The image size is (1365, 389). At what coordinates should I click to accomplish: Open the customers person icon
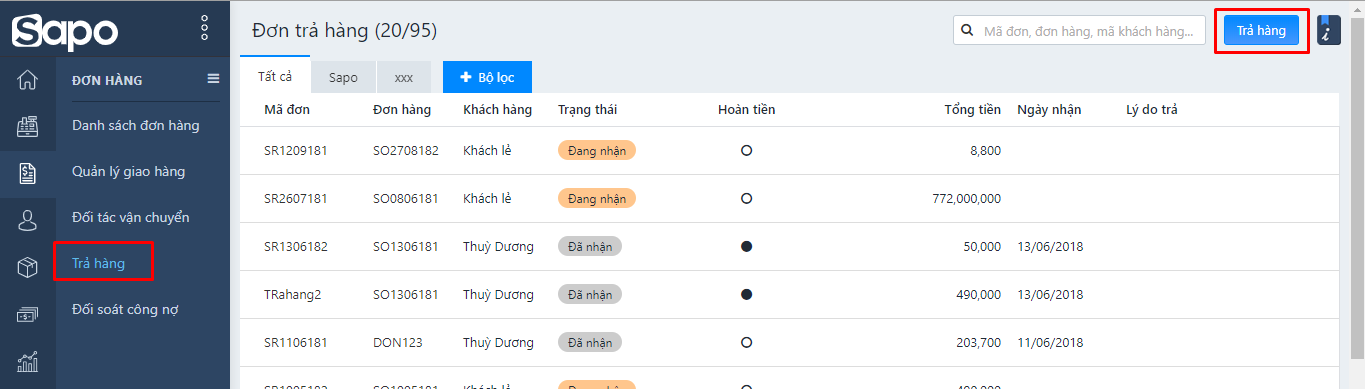(x=28, y=220)
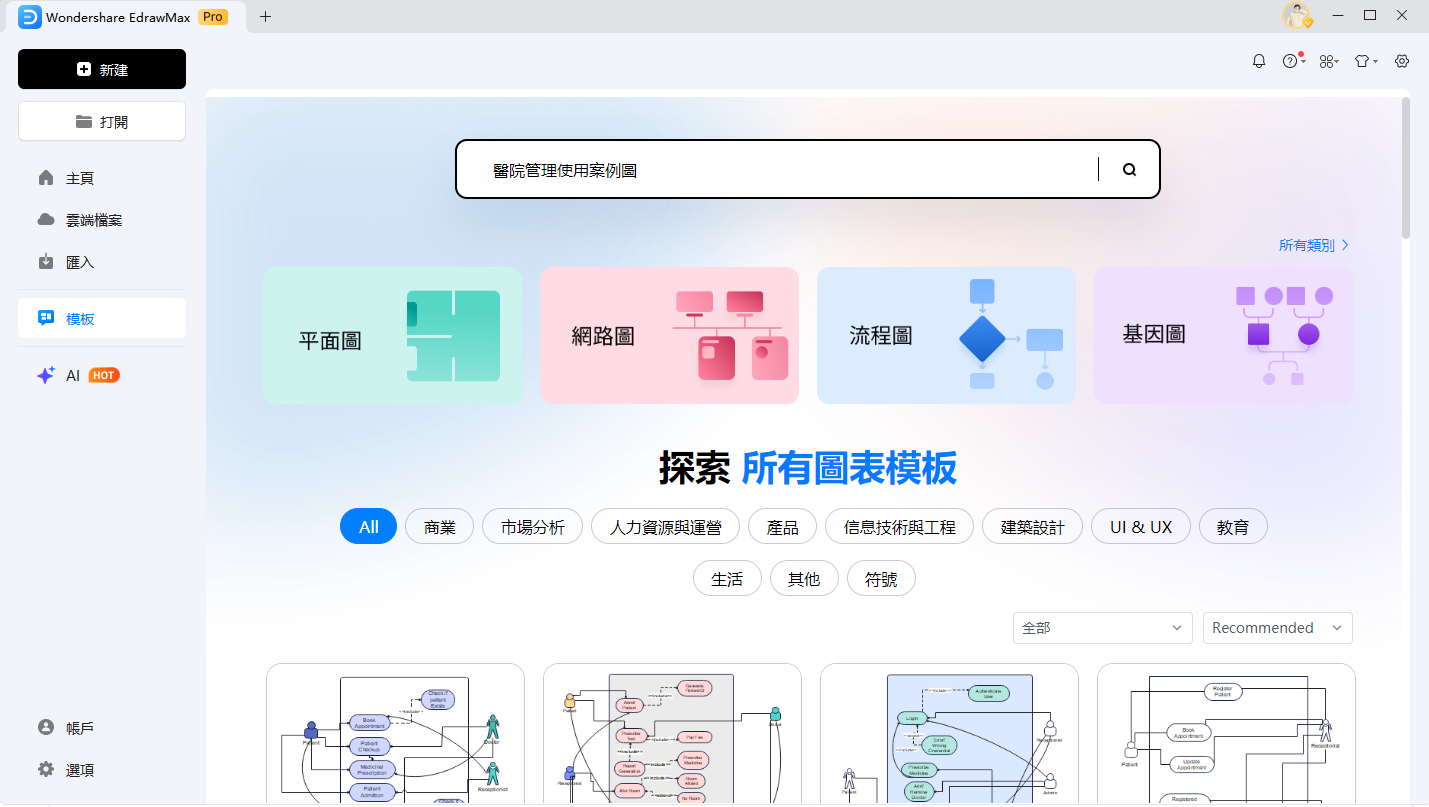Screen dimensions: 1429x807
Task: Add a new tab with plus icon
Action: pyautogui.click(x=265, y=16)
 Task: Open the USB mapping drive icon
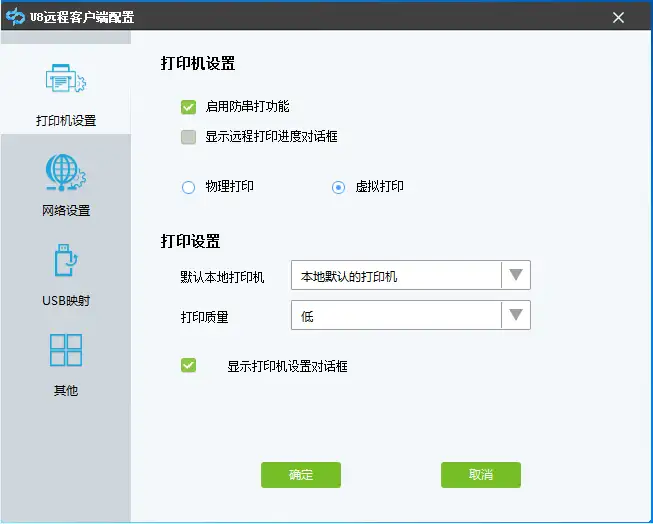(66, 260)
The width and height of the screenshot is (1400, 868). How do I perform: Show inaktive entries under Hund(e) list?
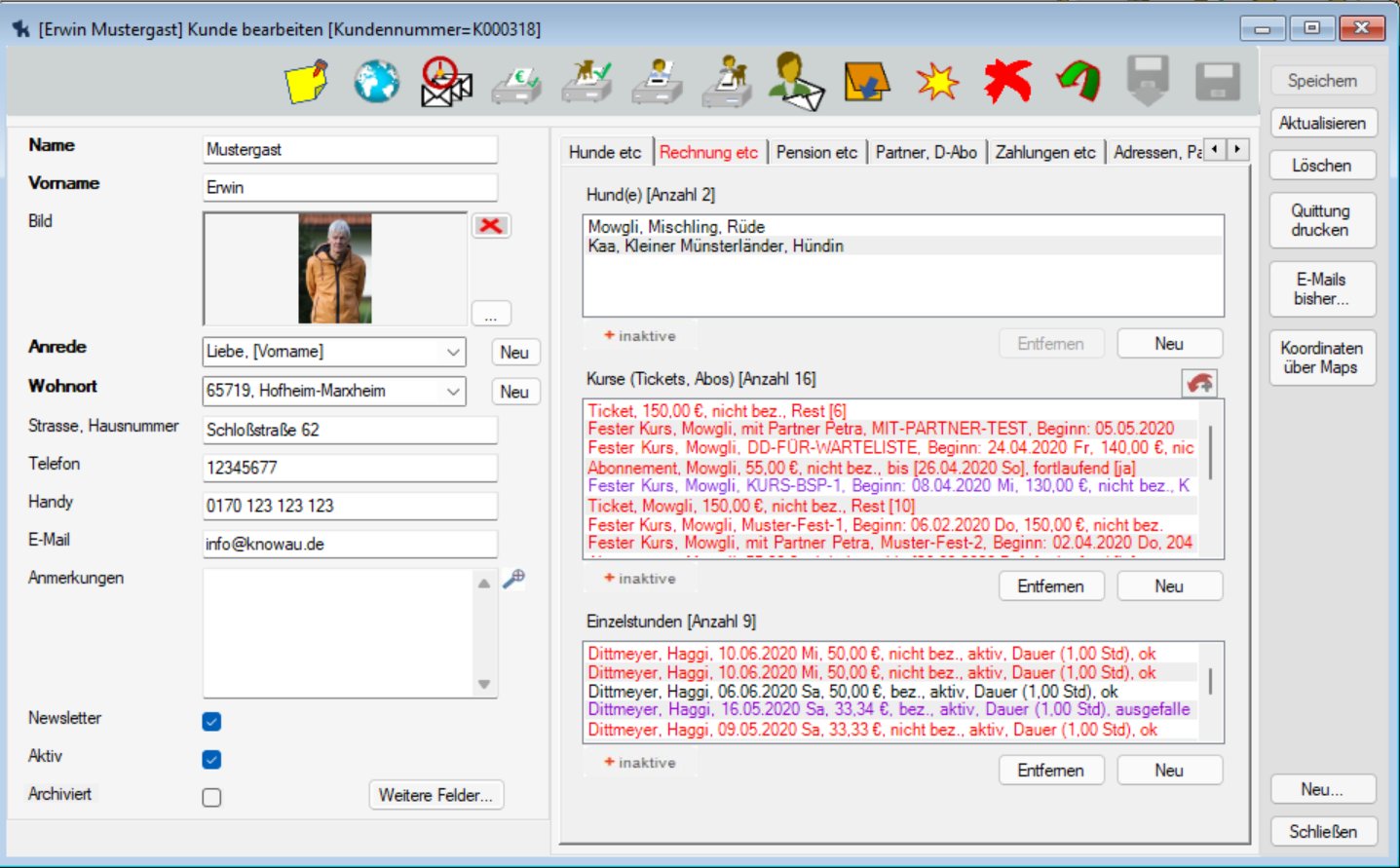[639, 336]
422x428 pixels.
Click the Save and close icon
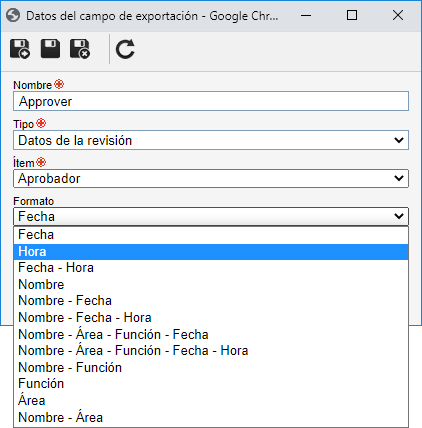(80, 49)
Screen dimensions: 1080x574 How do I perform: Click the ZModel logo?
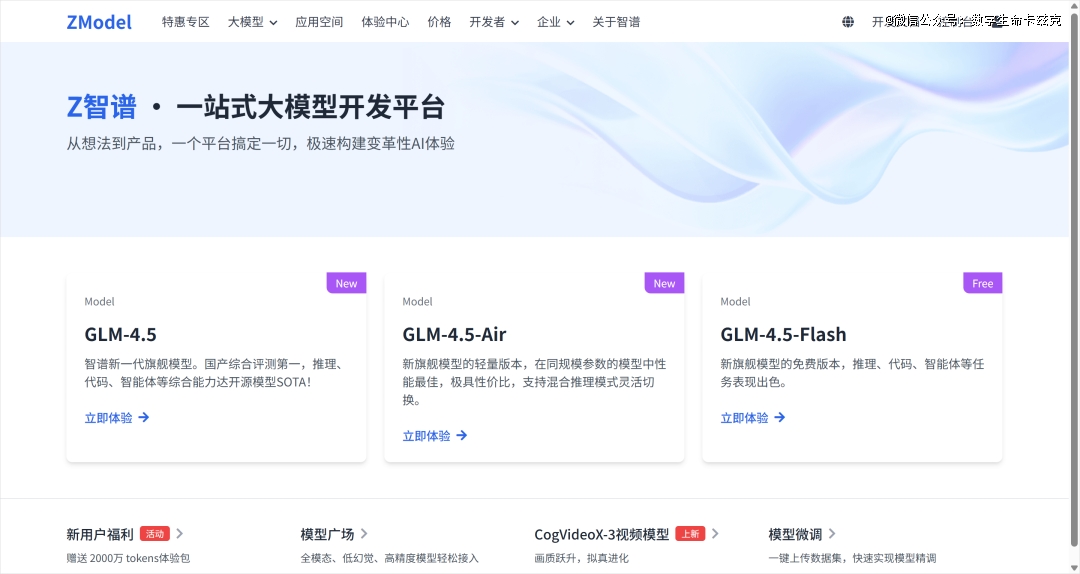click(99, 22)
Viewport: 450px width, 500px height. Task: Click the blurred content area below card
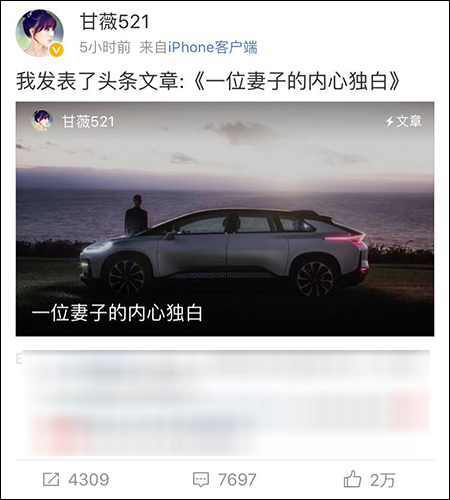225,403
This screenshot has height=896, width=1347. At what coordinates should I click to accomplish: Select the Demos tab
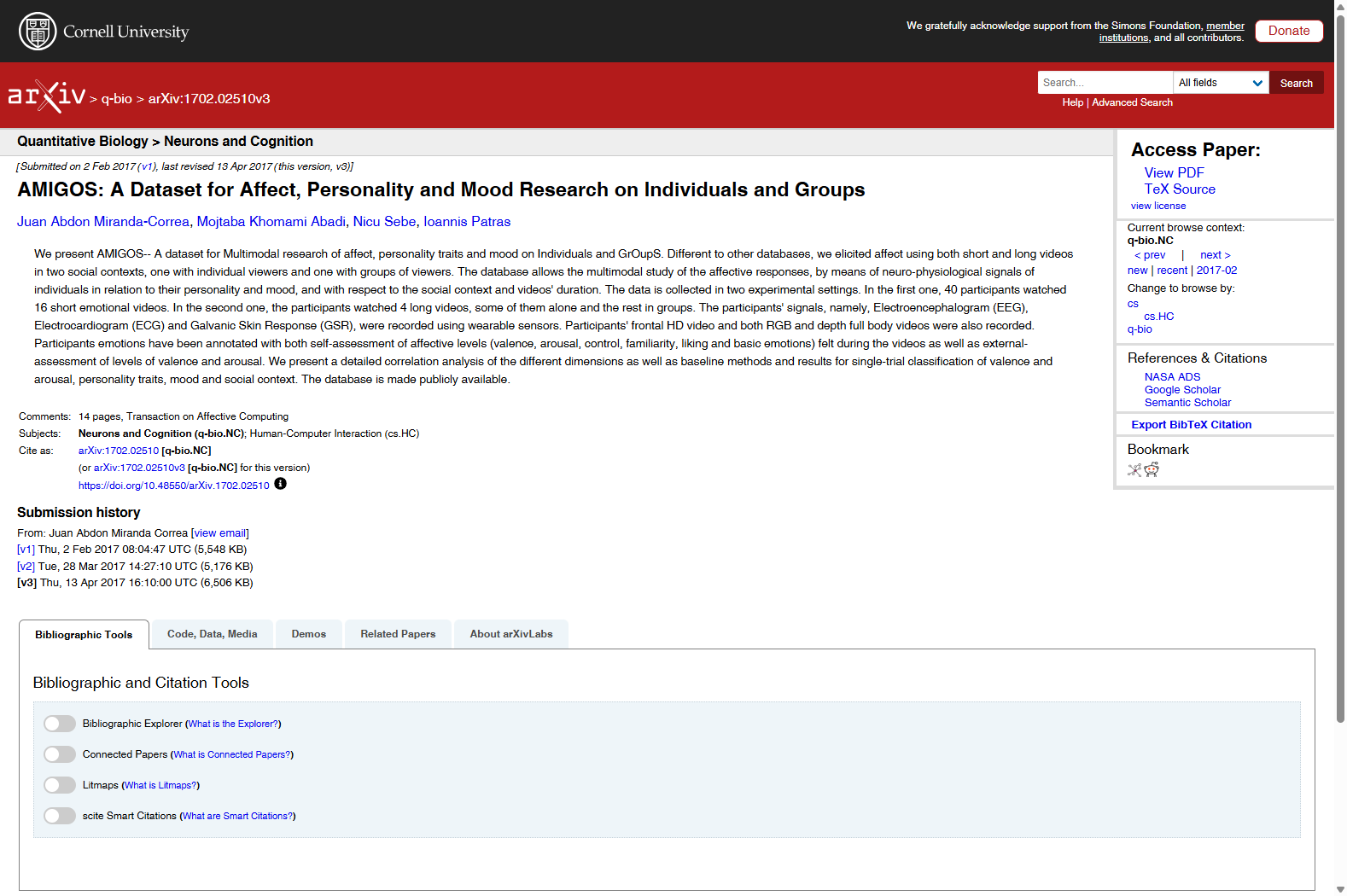coord(308,634)
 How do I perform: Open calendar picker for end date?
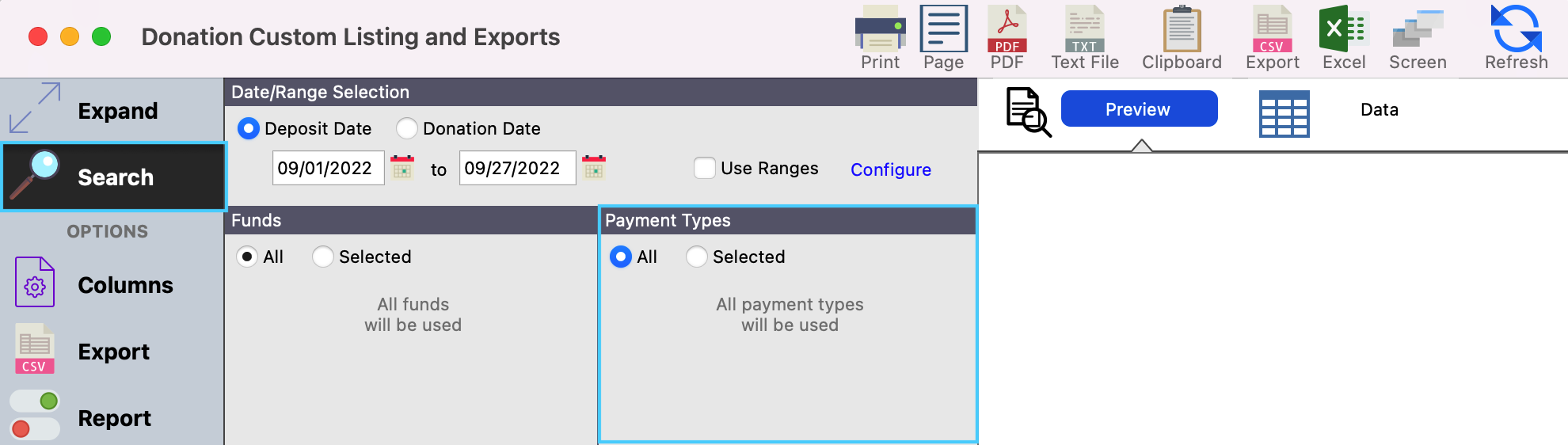pos(594,168)
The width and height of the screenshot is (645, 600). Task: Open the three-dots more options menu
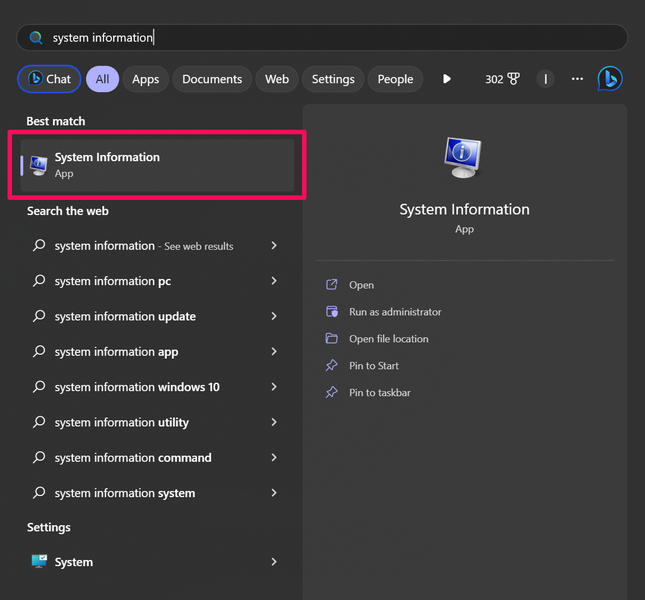pos(577,79)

##########

— Your assignment —
Return the line containing "The width and height of the screenshot is (645, 600)." and every line after it through the end of the records above, exactly and nothing else, but not the pictures.

— Completed exercise —
The width and height of the screenshot is (645, 600). Task: Open the three-dots more options menu
pos(577,79)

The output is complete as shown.